What to do: The entries below should be written out again exactly as they stand.

Provided records:
*** Block opens ***

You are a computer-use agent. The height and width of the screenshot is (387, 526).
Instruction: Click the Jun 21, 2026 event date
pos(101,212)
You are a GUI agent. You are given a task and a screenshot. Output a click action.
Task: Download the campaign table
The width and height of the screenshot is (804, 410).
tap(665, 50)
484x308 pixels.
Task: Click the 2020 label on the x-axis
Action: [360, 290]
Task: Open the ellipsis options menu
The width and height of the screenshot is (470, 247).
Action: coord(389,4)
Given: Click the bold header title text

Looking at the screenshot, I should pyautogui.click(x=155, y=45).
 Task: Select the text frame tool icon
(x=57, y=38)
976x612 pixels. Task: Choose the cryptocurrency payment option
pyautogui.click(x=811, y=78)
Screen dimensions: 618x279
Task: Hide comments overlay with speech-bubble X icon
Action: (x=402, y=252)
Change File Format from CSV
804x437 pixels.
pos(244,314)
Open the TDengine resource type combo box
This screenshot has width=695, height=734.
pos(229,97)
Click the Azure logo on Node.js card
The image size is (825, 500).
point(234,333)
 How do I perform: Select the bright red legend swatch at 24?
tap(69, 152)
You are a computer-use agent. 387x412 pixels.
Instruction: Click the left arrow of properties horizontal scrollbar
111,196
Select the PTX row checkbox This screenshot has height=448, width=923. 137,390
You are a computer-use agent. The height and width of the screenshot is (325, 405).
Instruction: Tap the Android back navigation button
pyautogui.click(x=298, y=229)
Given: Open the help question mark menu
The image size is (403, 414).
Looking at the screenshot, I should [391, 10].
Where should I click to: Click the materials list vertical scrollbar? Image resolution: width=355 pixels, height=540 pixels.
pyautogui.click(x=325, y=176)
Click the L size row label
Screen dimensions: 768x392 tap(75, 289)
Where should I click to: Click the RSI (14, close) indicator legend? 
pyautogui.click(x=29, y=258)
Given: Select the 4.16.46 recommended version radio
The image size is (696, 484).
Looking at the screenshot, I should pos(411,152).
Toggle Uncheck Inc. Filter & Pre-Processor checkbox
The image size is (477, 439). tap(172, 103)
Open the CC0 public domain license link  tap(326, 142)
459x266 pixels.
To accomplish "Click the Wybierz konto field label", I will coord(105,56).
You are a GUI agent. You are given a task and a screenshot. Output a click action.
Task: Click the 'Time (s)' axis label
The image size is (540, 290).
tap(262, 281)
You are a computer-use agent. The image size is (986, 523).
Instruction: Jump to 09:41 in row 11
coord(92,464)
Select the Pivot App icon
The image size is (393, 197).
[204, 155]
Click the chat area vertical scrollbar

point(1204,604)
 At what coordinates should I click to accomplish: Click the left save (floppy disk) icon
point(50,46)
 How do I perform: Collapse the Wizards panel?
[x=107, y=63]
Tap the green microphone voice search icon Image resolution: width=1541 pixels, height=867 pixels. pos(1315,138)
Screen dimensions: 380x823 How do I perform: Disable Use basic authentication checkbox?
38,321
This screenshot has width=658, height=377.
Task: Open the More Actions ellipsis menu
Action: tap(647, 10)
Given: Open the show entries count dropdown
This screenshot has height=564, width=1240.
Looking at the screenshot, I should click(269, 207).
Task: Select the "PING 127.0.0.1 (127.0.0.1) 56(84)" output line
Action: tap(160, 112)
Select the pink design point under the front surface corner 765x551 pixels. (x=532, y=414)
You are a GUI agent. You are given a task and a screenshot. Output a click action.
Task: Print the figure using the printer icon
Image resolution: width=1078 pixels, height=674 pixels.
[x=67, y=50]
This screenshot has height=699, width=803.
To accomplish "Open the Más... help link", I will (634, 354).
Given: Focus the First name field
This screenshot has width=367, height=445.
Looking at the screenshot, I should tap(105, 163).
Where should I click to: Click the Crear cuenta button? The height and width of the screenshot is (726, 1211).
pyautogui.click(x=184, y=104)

*** Block closes ***

Solution for this task:
You are a computer-use agent. The height and width of the screenshot is (387, 526).
Instruction: Click the Jun 21, 2026 event date
pos(101,212)
You are a GUI agent. You are given a task and a screenshot. Output a click action.
Task: Download the campaign table
The width and height of the screenshot is (804, 410).
tap(665, 50)
484x308 pixels.
Task: Click the 2020 label on the x-axis
Action: [360, 290]
Task: Open the ellipsis options menu
The width and height of the screenshot is (470, 247).
Action: coord(389,4)
Given: Click the bold header title text

Looking at the screenshot, I should pyautogui.click(x=155, y=45).
 Task: Select the text frame tool icon
(x=57, y=38)
976x612 pixels. Task: Choose the cryptocurrency payment option
pyautogui.click(x=811, y=78)
Screen dimensions: 618x279
Task: Hide comments overlay with speech-bubble X icon
Action: (x=402, y=252)
Change File Format from CSV
804x437 pixels.
pos(244,314)
Open the TDengine resource type combo box
This screenshot has width=695, height=734.
pos(229,97)
Click the Azure logo on Node.js card
The image size is (825, 500).
point(234,333)
 How do I perform: Select the bright red legend swatch at 24?
tap(69, 152)
You are a computer-use agent. 387x412 pixels.
Instruction: Click the left arrow of properties horizontal scrollbar
111,196
Select the PTX row checkbox This screenshot has height=448, width=923. 137,390
You are a computer-use agent. The height and width of the screenshot is (325, 405).
Instruction: Tap the Android back navigation button
pyautogui.click(x=298, y=229)
Given: Open the help question mark menu
The image size is (403, 414).
Looking at the screenshot, I should [391, 10].
Where should I click to: Click the materials list vertical scrollbar? Image resolution: width=355 pixels, height=540 pixels.
pyautogui.click(x=325, y=176)
Click the L size row label
Screen dimensions: 768x392 tap(75, 289)
Where should I click to: Click the RSI (14, close) indicator legend? 
pyautogui.click(x=29, y=258)
Given: Select the 4.16.46 recommended version radio
The image size is (696, 484).
Looking at the screenshot, I should pos(411,152).
Toggle Uncheck Inc. Filter & Pre-Processor checkbox
The image size is (477, 439). tap(172, 103)
Open the CC0 public domain license link  tap(326, 142)
459x266 pixels.
To accomplish "Click the Wybierz konto field label", I will coord(105,56).
You are a GUI agent. You are given a task and a screenshot. Output a click action.
Task: Click the 'Time (s)' axis label
The image size is (540, 290).
tap(262, 281)
You are a computer-use agent. The image size is (986, 523).
Instruction: Jump to 09:41 in row 11
coord(92,464)
Select the Pivot App icon
The image size is (393, 197).
[204, 155]
Click the chat area vertical scrollbar

point(1204,604)
 At what coordinates should I click to accomplish: Click the left save (floppy disk) icon
point(50,46)
 How do I perform: Collapse the Wizards panel?
[x=107, y=63]
Tap the green microphone voice search icon Image resolution: width=1541 pixels, height=867 pixels. pos(1315,138)
Screen dimensions: 380x823 How do I perform: Disable Use basic authentication checkbox?
38,321
This screenshot has width=658, height=377.
Task: Open the More Actions ellipsis menu
Action: tap(647, 10)
Given: Open the show entries count dropdown
This screenshot has height=564, width=1240.
Looking at the screenshot, I should click(269, 207).
Task: Select the "PING 127.0.0.1 (127.0.0.1) 56(84)" output line
Action: tap(160, 112)
Select the pink design point under the front surface corner 765x551 pixels. (x=532, y=414)
You are a GUI agent. You are given a task and a screenshot. Output a click action.
Task: Print the figure using the printer icon
Image resolution: width=1078 pixels, height=674 pixels.
[x=67, y=50]
This screenshot has height=699, width=803.
To accomplish "Open the Más... help link", I will (634, 354).
Given: Focus the First name field
This screenshot has width=367, height=445.
Looking at the screenshot, I should tap(105, 163).
Where should I click to: Click the Crear cuenta button? The height and width of the screenshot is (726, 1211).
pyautogui.click(x=184, y=104)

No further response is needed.